Texto de lectura:
◆ ◆ ◆ ◆

Como quiera que sea, lo cierto es que tanto el machismo inicial como el feminismo posterior echan a perder todo el potencial para el trabajo armónico del equipo originalmente diseñado por Dios cuando creó al hombre y a la mujer. La historia de la humanidad ha sido a partir de la caída una historia marcadamente machista con muy pocas excepciones. Los males que el feminismo achaca a la sociedad patriarcal no son propios de ella, sino del machismo que la distorsiona. Pero Cristo vino a recapitular la historia en el mismo punto en que ésta se desvió de su dirección ideal, devolviendo al hombre el sentido original y correcto de su condición de cabeza y a la mujer la dignidad y el lugar importante que estaba llamada a ocupar en el cuadro y que le había sido negado por el hombre caído. En el contexto del evangelio y en lo que concierne a los creyentes, Cristo reivindica el rol de la mujer y corrige el del varón, vinculándolos de nuevo en una relación tanto de armónica complementaridad en sus diferentes roles, como de igualdad de valor en su compartida dignidad humana, aspectos ambos que la iglesia debe promover como su principal abanderada. Porque el machismo no es más que sacrificar la igualdad de valor que existe entre el hombre y la mujer para asignarle arbitrariamente más importancia al rol del hombre que al de la mujer.
Pasando ahora al rol de la mujer, en Génesis 1:18-23, la Biblia la designa como la “ayuda idónea” o “adecuada” en la relación. Y al margen de cómo entendamos esta expresión, lo cierto es que no parece haber en ella nada ofensivo o que apunte a una subordinación obligada o necesaria, sino más bien a una función que la mujer desempeña en un plano de igualdad con el varón. Para utilizar términos de hoy que pueden servir un poco para entender su rol, la mujer es una especie de calificada “asesora” en la relación. Y hasta donde podemos ver hoy, los asesores no son necesariamente subordinados de los asesorados, sino colaboradores de ellos en un plano de igualdad y con una independencia de criterio tal que asegure su capacidad para opinar e incluso su derecho a disentir respetuosamente con el asesorado que, ya sea que tenga o no en cuenta el consejo del asesor para su propio provecho o perjuicio, debe tomar finalmente la decisión respectiva.Así, pues, la mujer está llamada a enriquecer el cuadro con sus aportes y brindar de este modo al hombre más elementos de juicio para decidir y dirigir constructivamente a la familia.

◆ ◆ ◆ ◆

(Elementos guardados del conjunto de datos)

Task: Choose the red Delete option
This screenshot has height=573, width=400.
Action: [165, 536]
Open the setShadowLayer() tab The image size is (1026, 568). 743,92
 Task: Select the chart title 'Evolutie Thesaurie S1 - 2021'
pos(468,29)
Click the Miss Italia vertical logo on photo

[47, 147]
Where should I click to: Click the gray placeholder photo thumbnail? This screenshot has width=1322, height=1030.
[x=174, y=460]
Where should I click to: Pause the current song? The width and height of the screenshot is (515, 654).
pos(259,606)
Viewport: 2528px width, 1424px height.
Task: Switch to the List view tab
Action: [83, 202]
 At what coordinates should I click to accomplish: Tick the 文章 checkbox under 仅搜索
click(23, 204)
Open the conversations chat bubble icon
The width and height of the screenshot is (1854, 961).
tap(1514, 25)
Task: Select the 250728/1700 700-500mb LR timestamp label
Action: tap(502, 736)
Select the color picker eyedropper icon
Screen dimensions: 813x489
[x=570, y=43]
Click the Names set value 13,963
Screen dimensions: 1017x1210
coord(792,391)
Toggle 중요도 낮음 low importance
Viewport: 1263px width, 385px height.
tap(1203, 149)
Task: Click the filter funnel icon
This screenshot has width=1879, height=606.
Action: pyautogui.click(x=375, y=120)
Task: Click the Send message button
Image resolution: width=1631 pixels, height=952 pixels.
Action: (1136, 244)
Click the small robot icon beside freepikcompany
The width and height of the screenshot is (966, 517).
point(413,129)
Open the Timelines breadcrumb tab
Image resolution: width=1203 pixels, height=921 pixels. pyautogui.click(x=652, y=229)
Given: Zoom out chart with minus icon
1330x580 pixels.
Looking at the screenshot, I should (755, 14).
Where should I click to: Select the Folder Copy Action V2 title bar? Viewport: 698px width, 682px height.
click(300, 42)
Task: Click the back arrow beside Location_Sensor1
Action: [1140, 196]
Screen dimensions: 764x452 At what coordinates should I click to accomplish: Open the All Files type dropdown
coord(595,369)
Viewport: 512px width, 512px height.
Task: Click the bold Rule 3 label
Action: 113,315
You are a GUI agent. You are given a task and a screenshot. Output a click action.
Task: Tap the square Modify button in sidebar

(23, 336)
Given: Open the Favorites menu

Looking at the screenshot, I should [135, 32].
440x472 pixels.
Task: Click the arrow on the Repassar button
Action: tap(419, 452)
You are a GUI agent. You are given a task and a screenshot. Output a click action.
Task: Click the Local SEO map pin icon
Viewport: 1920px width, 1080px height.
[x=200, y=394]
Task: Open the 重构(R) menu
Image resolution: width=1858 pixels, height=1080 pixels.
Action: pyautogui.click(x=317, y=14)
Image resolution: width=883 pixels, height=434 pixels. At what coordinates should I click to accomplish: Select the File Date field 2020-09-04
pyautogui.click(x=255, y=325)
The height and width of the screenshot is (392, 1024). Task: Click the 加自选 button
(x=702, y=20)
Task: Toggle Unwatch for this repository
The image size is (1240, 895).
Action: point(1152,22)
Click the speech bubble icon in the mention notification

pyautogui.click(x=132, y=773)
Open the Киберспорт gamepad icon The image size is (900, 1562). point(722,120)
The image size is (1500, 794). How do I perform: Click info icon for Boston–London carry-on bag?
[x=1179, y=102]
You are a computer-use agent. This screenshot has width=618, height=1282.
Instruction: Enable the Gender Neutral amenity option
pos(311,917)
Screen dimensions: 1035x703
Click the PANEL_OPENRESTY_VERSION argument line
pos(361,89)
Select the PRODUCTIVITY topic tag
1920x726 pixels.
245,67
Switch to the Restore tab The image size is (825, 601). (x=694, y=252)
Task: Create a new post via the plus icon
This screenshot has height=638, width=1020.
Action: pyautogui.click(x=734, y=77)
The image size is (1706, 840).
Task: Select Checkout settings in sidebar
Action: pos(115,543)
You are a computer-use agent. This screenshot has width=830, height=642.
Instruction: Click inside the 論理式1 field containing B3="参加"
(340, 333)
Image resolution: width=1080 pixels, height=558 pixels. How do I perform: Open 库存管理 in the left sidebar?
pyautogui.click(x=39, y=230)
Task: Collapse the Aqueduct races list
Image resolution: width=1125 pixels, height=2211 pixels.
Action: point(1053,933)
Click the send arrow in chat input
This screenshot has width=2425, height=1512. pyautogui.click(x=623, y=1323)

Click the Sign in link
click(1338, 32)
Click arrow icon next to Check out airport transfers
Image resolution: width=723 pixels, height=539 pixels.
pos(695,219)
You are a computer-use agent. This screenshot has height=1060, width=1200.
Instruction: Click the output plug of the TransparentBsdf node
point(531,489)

◆ ◆ ◆ ◆

Instrucción 1: Según el texto sobre el rol de la mujer, ¿con qué término de hoy se compara a la mujer dentro de la relación?
Instrucción 2: Vuelve a escribir completo todo lo que va desde el comienzo del listado hasta la línea que contiene "[x=174, y=460]", incluidas ambas. Desplaza en 96 cada número de las coordenadas de las respuestas.

Respuesta 1: Con una especie de calificada "asesora".

Respuesta 2:
Task: Choose the red Delete option
This screenshot has height=573, width=400.
Action: [261, 632]
Open the setShadowLayer() tab The image size is (1026, 568). 839,188
 Task: Select the chart title 'Evolutie Thesaurie S1 - 2021'
pos(564,125)
Click the Miss Italia vertical logo on photo

[143, 243]
Where should I click to: Click the gray placeholder photo thumbnail? This screenshot has width=1322, height=1030.
[x=270, y=556]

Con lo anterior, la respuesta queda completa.